His name is Ron McGuire, and the raft of precedent-setting victories he’s logged the past 25 years rarely gets acknowledged.
“He is the John Brown of CUNY,” says civil rights lawyer Roger Wareham, referring to the famed abolitionist. “A white man representing mostly black and Hispanic students, and since black and brown lives still don’t matter in this society, his work is too often dismissed.”
But now McGuire, at age 67, is in the fight of his life before the U.S. Court of Appeals, seeking to recover legal fees for his most important victory.
The case, Husain vs. Springer, has dragged on for 18 years.

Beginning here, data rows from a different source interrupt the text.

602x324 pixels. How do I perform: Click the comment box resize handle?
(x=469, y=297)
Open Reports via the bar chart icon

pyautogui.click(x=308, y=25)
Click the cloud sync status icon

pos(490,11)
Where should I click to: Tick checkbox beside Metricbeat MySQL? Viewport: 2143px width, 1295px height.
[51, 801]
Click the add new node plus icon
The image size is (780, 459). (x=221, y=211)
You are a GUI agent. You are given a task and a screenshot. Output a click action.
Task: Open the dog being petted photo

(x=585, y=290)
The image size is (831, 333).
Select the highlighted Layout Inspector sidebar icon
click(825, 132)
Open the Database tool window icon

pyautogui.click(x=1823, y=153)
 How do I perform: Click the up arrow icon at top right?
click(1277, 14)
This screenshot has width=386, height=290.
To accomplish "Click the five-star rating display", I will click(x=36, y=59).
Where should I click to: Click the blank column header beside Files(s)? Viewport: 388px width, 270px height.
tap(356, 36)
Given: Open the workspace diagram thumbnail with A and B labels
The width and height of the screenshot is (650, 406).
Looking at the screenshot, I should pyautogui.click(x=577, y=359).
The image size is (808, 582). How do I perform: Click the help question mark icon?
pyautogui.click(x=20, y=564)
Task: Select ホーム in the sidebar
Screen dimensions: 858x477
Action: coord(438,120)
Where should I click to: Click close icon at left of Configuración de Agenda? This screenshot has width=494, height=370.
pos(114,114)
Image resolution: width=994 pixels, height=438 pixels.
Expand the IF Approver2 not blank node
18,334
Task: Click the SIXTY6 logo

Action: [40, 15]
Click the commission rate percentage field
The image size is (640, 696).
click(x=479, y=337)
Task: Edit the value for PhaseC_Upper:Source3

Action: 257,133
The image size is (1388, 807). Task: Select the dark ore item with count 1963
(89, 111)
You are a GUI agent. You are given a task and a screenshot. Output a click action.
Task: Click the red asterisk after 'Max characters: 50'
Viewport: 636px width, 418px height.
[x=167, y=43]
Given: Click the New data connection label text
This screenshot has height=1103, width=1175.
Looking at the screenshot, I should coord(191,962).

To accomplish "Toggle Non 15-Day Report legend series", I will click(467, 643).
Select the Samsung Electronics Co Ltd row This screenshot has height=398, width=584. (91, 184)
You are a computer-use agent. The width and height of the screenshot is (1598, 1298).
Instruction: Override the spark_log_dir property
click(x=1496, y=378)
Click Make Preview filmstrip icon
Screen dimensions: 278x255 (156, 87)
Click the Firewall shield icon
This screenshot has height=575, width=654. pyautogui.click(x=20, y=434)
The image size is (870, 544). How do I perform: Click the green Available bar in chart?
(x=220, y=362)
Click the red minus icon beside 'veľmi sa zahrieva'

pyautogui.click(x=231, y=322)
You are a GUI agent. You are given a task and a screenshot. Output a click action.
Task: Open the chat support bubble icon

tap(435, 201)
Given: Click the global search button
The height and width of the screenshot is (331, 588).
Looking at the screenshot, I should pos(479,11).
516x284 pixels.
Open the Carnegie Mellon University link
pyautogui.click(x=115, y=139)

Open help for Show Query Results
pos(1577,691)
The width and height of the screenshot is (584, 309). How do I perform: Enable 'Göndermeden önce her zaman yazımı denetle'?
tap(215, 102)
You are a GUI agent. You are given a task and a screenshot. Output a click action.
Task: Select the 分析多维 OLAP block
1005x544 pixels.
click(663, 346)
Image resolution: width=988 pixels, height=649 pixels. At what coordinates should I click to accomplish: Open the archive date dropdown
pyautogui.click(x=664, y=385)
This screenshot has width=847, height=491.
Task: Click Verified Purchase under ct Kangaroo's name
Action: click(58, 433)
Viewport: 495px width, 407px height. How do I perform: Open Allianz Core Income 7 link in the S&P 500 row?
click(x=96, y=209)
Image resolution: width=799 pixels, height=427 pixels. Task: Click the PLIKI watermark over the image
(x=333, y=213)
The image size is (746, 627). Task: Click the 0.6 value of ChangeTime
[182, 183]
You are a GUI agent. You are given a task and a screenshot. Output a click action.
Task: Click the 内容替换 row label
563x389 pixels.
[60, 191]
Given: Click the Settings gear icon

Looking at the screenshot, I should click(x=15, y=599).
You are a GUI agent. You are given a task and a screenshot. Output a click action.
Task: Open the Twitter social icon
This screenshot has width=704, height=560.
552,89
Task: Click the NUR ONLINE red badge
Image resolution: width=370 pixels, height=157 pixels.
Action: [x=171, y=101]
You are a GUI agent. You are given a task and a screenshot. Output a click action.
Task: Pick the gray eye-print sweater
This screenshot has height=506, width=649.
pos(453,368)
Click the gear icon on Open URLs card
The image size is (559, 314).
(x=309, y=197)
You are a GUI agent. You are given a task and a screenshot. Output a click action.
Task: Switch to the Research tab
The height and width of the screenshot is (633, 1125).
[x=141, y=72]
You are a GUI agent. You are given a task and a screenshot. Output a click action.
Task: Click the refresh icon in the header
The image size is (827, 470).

“It is one of the rare cases establishing that college journalists are constitutionally protected against retaliation by school administrators,” says Frank LoMonte, of the nonprofit Student Press Law Center in Washington, D.C.
It all began in 1997, when Marlene Springer, then the president of the College of Staten Island, suddenly annulled the balloting for student government.
At the time, the CUNY system was in the midst of several campus protests. A newspaper on the Staten Island campus, College Voice, published a special edition prior to the election, openly backing a radical slate of candidates. Springer impounded the ballots and claimed the newspaper had “compromised” the voting with unfair coverage.
A subsequent tally showed the radicals would have won all 37 seats they were contesting.
Sarah Husain, one of the paper’s editors, and several other students sued in federal court, alleging their First Amendment rights had been violated.
That same year, following a successful CUNY-wide student strike against tuition hikes, McGuire successfully defended several protest leaders from being kicked out of school. One of those leaders, Ydanis Rodriguez, is now a City Council member and chairman of the higher education committee.
Then in 1999, McGuire prevailed in Smith vs. City University, where the state Court of Appeals ordered CUNY to hold all meetings in open session. “And in 2005, the state’s highest court ruled in Perez vs. City University that campus governance bodies could not make their decisions at public meetings by secret ballot."
McGuire’s most important victory, however, came in 2007, when a U.S. Court of Appeals panel ruled in the Staten Island case that “Springer’s nullification of the election created ... a chilling effect” on students’ First Amendment rights.
Eight years later, the fight over McGuire’s court fees for that case has not been settled. His initial request for more than $800,000 has been slashed to a mere $56,000 by another federal appeals panel — far less than he received in the Perez or Smith cases from the state.
“It’s a fantasy that you can win a piece of federal litigation for just $50,000 against a powerful government agency,” LoMonte said.
McGuire is now seeking a hearing before the full Court of Appeals in hopes of overturning the smaller panel’s ruling. The court will decide on his request in the next few weeks.
If lawyers like McGuire can’t receive adequate compensation for defending the rights of low-income students, then no one else will even try.